Извлечённый текст —
---+---
Радио "Стори FM"
Толковый словарь... Кшиштофа Занусси

Толковый словарь... Кшиштофа Занусси

Брак

Вспоминаю встречу, случившуюся много лет назад на кинофестивале в Индии. Меня пригласили на приём к молодой паре индийских миллионеров. Оба выросли на Западе, семья была связана с крупной промышленностью. По невнимательности я пришёл точно ко времени, указанному в приглашении, забыв, что в Индии принято опаздывать минимум на час. Хозяева, таким образом, вынуждены были развлекать гостя разговорами, и в ходе беседы мы пришли к теме супружества. 

Миллионеры признались, что поженились по инициативе родителей, а не по своей собственной. Несмотря на обучение в Оксфорде или Кембридже, главное жизненное решение они предоставили родителям и сообщили, что не жалеют: их взаимные чувства со временем раскрылись, то есть родители сделали удачный выбор. 

Я рискнул задать вопрос об интимной стороне дела: могут ли родители предвидеть, каковы сексуальные предпочтения будущих супругов, как оба они отреагируют на столь деликатную деталь, как запах партнёра? Миллионеры без тени смущения заявили, что, поскольку у них с родителями общие гены, то и такие вещи они воспринимают похоже.

Я рассказал об этом не с целью уговаривать вступать в брак по договорённости, а чтобы показать, что даже такой специфический обычай может иметь некий смысл.

Свой шестидесятый день рождения я встретил в Сочи, где заседал в жюри фестиваля «Кинотавр». По случаю юбилея меня пригласили на утреннее телешоу в прямом эфире. Молодая ведущая с неподдельной наивностью спросила, не жалею ли я о том, что всё время живу в одном браке, ведь у режиссёра, встречающего на своём пути разных женщин, жизнь может быть намного интереснее. 

Я искал простой ответ, сознавая, что россияне смутно представляют, чем может быть прочный брак и почему он стоит каких-то жертв и самоограничений. 

В голову пришёл пример из популярной тогда настольной игры «Монополия». Я сказал, что, долгие годы живя с одной женой, мы вместе собираем очки, а каждый новый брак – это сброс, отступление на исходные позиции: всё нужно начинать с нуля, причём понятно, что так далеко уже не зайти. Не знаю, убедил ли я кого-нибудь своим ответом, но сам твёрдо уверен: есть смысл строить жизнь вместе, подкрепляя себя надеждой, что мы идём к схожим целям.

Компьютерное поколение (к которому я не принадлежу) принимает определённую картину мира, предлагаемую машиной. В этой модели существенную роль играет функция «отменить», возвращение к предыдущему состоянию, вследствие чего создаётся иллюзия, что так будет и в жизни. Тем временем необратимый ход событий перечёркивает эту иллюзию.
---+---
Предоставленные записи —
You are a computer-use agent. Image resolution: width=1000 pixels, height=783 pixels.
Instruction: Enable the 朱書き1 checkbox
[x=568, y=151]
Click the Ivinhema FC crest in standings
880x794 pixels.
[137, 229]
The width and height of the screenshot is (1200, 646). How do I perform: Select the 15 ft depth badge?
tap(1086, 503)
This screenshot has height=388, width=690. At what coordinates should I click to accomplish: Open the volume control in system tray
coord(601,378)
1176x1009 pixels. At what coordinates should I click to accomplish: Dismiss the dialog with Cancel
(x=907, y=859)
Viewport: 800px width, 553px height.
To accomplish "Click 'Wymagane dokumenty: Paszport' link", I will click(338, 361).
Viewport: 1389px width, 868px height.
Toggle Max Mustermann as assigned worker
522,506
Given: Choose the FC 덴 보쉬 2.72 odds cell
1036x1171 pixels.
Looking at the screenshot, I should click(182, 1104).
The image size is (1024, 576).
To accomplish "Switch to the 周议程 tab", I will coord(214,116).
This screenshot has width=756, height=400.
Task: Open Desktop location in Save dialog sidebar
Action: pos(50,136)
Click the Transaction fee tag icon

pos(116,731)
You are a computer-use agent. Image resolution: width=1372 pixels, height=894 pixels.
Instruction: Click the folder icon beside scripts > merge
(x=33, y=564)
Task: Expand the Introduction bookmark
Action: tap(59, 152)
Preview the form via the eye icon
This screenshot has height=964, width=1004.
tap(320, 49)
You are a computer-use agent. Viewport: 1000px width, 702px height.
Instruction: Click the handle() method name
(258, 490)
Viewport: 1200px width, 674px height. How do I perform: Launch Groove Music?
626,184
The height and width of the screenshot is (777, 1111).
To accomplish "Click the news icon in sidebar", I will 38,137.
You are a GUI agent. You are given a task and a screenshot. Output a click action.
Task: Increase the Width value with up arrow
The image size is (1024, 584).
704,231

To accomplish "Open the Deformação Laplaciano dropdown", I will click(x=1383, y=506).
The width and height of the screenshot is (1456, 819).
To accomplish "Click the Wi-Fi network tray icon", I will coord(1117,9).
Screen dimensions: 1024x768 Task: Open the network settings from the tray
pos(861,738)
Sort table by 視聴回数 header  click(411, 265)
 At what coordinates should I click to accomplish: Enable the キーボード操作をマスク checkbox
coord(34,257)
---+---
Задание 1 — Переведите на английский предложение из текста о браке: «Я рассказал об этом не с целью уговаривать вступать в брак по договорённости, а чтобы показать, что даже такой специфический обычай может иметь некий смысл».
Задание 2 — Перепечатайте из текста о браке всё от слов «Я рискнул задать» и вниз до слов «иметь некий смысл.».
Записи для работы не понадобятся.

Результат 1 — I told this story not to persuade anyone to enter into an arranged marriage, but to show that even such a peculiar custom can make some sense.

Результат 2 —
Я рискнул задать вопрос об интимной стороне дела: могут ли родители предвидеть, каковы сексуальные предпочтения будущих супругов, как оба они отреагируют на столь деликатную деталь, как запах партнёра? Миллионеры без тени смущения заявили, что, поскольку у них с родителями общие гены, то и такие вещи они воспринимают похоже.

Я рассказал об этом не с целью уговаривать вступать в брак по договорённости, а чтобы показать, что даже такой специфический обычай может иметь некий смысл.